PATIENTS AND METHODS: Eighty patients with type 1 diabetes mellitus who had 25-hydroxyvitamin D levels less than 50 nmol/L were assigned to receive 4000 IU of vitamin D3. Calcium supplements were provided to ensure a total calcium intake of 1200 mg/d. Glycosylated hemoglobin and 25-hydroxyvitamin D levels were measured at baseline and at 12 weeks.
RESULTS: There was a significant difference in mean (SD) glycosylated hemoglobin level (%) between the groups that achieved 25-hydroxyvitamin D levels of <35.4 nmol/L, 35.4-51 nmol/L and >51 nmol/L at 12 weeks (P=.02). There was a significant difference in glycosylated hemoglobin change from baseline between the groups that achieved 25-hydroxyvitamin D levels of <35.4 nmol/L, 35.4-51 nmol/L and >51 nmol/L at 12 weeks (P=.04). There was a significant difference in 25-hydroxyvitamin D level between the groups that achieved glycosylated hemoglobin levels of <7.8, 7.8-9.9 and >9.9 at 12 weeks (P=.001). Patients were more likely to achieve lower glycosylated hemoglobin levels at 12 weeks if they had higher 25-hydroxyvitamin D levels at 12 weeks (r=-0.4, P=.001).

Actions to take:
**a.** In the diabetes study excerpt, what are the 25-hydroxyvitamin D ranges at 12 weeks used to group patients? List all of them.
**b.** In the diabetes study excerpt, what total daily calcium intake were the calcium supplements meant to ensure?

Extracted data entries
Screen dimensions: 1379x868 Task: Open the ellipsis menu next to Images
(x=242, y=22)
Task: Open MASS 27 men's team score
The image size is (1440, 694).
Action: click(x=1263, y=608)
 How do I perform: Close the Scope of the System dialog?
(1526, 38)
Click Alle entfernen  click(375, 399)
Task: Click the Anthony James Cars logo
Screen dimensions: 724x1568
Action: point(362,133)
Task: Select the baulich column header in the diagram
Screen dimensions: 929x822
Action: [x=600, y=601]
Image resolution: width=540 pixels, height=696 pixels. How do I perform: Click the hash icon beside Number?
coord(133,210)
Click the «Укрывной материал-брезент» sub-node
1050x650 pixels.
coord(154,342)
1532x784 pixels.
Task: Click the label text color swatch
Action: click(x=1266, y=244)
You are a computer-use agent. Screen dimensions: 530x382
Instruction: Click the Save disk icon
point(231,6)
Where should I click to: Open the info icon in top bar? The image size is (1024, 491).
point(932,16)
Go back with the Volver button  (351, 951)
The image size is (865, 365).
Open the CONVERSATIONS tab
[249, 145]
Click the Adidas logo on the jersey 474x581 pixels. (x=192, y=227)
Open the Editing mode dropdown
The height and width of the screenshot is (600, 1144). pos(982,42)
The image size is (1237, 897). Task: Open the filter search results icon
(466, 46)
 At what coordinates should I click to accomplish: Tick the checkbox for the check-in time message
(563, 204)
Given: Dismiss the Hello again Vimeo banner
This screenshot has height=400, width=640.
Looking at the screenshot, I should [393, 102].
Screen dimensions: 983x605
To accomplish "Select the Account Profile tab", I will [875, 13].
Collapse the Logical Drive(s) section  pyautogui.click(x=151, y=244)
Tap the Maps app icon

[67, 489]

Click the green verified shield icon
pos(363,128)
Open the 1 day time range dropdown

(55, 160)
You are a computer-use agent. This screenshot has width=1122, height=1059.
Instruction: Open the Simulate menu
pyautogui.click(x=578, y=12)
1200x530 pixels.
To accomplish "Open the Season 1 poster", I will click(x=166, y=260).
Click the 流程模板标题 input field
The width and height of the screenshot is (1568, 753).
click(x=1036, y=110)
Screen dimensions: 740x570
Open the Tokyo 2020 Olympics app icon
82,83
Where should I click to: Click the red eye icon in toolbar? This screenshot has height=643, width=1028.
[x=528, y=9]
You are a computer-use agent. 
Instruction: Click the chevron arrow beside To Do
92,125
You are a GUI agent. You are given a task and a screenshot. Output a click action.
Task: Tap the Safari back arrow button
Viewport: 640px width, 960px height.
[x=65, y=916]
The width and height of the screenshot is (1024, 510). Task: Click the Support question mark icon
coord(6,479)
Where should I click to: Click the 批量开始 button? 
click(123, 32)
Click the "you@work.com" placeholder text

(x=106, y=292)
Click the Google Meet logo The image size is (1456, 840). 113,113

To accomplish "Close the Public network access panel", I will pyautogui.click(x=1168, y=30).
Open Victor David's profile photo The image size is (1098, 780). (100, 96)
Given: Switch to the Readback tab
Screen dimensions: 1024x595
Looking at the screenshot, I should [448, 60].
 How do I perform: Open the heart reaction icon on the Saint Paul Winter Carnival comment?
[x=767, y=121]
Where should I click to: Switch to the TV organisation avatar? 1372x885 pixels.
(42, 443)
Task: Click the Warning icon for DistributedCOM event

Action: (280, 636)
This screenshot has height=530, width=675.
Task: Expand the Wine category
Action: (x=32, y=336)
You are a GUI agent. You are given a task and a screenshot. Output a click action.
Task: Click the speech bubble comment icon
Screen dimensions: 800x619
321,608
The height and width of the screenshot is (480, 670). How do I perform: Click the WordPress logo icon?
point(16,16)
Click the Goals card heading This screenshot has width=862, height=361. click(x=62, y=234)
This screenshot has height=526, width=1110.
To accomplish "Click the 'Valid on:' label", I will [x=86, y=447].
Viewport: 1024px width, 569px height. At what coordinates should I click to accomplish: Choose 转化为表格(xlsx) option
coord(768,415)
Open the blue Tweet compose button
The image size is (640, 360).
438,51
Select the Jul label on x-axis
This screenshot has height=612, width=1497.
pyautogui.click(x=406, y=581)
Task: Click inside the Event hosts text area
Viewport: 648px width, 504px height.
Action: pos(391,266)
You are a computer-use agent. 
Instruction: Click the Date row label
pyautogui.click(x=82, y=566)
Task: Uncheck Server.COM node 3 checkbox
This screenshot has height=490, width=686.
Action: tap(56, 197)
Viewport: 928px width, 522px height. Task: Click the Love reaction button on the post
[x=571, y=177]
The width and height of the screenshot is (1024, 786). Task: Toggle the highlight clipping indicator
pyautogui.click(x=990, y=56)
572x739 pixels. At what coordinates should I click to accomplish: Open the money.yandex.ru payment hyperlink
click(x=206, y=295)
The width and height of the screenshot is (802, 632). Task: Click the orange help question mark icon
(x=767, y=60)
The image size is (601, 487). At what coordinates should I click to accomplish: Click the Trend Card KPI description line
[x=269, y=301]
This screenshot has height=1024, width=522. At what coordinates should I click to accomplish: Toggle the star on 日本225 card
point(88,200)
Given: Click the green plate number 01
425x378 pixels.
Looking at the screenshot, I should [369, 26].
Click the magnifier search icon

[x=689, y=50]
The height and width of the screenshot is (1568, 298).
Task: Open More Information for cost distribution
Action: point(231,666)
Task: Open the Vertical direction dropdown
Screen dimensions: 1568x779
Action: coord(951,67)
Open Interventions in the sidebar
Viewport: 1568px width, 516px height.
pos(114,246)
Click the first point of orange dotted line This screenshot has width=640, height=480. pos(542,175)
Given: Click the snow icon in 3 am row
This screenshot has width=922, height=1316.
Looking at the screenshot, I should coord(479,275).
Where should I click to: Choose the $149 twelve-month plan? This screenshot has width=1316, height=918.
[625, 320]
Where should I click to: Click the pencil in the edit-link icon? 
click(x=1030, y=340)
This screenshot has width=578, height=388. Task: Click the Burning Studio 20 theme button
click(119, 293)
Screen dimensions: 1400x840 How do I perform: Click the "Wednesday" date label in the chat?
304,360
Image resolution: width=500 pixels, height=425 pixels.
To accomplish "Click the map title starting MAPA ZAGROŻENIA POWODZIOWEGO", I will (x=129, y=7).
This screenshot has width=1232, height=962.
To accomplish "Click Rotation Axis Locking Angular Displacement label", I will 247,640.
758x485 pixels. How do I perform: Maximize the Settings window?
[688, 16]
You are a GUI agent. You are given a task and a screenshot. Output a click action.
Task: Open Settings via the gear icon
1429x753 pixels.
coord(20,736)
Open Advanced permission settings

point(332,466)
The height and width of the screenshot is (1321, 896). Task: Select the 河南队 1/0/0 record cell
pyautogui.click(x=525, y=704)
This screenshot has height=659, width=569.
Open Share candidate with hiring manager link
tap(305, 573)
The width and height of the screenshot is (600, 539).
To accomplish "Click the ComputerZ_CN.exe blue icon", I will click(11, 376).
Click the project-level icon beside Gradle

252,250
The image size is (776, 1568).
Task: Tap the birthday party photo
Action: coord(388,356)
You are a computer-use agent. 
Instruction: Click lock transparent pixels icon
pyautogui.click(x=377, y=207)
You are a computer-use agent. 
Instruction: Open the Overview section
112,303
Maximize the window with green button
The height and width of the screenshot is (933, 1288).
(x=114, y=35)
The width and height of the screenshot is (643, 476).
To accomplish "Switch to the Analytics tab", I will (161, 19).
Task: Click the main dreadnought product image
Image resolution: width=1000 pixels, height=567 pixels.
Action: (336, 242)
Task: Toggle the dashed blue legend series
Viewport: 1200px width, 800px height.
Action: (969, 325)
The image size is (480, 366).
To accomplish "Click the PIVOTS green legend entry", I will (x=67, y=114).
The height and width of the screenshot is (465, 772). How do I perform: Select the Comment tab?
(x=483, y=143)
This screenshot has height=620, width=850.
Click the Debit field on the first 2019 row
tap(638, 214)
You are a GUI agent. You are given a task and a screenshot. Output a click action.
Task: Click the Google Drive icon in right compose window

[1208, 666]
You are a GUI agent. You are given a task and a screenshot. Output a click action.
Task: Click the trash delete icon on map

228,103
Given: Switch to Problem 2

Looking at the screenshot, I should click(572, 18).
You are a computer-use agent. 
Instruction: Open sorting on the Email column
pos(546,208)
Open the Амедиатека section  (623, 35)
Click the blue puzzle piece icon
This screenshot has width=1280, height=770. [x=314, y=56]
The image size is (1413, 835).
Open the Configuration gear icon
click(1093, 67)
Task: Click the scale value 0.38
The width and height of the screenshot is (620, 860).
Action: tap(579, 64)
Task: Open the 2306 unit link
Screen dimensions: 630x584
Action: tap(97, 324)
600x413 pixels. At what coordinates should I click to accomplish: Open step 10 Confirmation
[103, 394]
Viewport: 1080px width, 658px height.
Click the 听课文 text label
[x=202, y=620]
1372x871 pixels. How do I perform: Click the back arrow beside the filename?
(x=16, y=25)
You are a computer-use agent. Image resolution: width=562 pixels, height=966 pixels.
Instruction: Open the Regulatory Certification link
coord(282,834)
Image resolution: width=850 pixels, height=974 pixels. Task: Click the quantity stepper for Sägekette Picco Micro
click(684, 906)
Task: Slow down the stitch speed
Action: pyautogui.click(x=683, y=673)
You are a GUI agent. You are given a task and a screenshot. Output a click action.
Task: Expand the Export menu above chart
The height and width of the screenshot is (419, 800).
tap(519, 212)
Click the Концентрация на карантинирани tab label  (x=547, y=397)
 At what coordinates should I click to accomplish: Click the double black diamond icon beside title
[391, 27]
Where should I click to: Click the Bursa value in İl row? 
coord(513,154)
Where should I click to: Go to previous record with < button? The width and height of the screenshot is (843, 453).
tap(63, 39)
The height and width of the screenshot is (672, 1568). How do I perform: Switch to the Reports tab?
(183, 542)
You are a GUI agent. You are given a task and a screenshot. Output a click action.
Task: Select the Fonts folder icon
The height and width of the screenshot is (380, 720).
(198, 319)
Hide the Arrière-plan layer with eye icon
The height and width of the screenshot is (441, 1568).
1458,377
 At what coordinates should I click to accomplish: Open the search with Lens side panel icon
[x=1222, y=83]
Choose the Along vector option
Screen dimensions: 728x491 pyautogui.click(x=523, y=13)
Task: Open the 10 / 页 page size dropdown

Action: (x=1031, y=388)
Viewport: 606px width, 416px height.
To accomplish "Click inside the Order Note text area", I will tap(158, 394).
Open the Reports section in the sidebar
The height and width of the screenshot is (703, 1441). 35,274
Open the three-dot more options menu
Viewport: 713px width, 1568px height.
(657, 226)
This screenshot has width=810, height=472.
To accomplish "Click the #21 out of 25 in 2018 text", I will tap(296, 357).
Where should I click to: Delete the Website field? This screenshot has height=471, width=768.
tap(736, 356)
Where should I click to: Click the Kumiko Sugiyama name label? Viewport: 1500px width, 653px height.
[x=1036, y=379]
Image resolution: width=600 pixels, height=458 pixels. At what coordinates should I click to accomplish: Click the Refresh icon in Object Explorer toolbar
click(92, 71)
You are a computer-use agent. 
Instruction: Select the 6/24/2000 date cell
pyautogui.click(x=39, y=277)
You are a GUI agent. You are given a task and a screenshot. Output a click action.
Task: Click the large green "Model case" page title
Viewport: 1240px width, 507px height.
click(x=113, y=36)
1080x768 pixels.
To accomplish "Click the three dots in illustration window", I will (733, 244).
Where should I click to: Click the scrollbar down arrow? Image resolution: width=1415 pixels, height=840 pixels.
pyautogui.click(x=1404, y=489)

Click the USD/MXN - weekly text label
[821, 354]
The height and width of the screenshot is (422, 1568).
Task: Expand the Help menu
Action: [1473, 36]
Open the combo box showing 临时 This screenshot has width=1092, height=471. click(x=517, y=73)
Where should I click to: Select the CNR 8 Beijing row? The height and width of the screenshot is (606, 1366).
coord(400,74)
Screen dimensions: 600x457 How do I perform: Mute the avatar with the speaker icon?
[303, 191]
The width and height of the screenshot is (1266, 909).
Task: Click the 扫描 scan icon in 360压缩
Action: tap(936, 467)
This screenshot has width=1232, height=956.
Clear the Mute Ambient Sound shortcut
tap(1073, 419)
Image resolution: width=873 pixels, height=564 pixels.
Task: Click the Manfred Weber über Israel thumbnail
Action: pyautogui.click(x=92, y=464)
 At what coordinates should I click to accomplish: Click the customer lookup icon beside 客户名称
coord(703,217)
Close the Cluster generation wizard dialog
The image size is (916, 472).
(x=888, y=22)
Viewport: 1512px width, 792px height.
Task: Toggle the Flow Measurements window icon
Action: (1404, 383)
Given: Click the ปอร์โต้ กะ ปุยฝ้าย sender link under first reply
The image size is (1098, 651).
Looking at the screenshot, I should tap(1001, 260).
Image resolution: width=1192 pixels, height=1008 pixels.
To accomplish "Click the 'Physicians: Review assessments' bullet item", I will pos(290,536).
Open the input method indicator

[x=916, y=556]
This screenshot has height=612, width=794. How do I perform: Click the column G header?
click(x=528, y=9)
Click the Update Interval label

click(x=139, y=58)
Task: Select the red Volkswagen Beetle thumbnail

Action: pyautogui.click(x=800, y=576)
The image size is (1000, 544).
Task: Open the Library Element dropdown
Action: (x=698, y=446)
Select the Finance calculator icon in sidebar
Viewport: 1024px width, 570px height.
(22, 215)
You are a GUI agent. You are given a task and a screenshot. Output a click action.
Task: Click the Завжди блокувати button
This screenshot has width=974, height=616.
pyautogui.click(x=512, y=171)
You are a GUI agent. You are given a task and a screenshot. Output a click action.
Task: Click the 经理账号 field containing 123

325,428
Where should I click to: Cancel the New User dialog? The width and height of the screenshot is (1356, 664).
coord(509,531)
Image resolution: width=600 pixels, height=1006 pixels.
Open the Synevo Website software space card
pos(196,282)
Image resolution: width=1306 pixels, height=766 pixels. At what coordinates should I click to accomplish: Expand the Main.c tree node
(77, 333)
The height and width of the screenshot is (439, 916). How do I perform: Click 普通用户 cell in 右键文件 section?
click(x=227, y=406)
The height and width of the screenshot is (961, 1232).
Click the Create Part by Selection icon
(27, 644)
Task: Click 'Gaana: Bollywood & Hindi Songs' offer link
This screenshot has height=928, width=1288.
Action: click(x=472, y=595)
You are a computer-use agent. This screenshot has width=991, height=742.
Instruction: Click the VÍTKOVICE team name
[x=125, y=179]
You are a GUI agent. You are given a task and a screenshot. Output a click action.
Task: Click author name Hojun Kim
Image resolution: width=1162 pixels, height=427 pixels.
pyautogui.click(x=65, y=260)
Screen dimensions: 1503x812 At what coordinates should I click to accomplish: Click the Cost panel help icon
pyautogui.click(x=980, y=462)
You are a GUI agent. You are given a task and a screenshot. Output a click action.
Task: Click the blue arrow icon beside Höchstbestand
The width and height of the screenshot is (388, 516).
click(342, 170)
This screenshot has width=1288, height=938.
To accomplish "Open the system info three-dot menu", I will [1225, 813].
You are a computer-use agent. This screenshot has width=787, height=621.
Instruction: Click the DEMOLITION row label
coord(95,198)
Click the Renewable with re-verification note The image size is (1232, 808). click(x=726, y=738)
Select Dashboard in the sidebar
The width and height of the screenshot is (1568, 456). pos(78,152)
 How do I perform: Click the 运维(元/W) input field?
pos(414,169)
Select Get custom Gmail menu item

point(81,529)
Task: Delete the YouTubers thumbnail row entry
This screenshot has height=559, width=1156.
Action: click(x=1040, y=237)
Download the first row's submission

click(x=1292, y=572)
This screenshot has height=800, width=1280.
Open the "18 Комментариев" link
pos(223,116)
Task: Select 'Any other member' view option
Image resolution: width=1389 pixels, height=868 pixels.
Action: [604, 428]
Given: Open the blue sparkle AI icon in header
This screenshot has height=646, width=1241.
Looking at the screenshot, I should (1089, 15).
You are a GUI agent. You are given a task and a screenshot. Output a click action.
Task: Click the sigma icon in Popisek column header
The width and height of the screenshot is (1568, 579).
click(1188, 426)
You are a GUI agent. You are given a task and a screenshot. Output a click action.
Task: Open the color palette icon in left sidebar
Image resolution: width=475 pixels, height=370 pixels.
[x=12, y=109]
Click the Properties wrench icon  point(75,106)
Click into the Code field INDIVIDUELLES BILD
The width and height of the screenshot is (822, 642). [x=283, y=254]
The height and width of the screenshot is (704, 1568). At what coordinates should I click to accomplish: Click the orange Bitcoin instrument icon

Solutions:
**a.** <35.4 nmol/L, 35.4-51 nmol/L, and >51 nmol/L

**b.** 1200 mg/d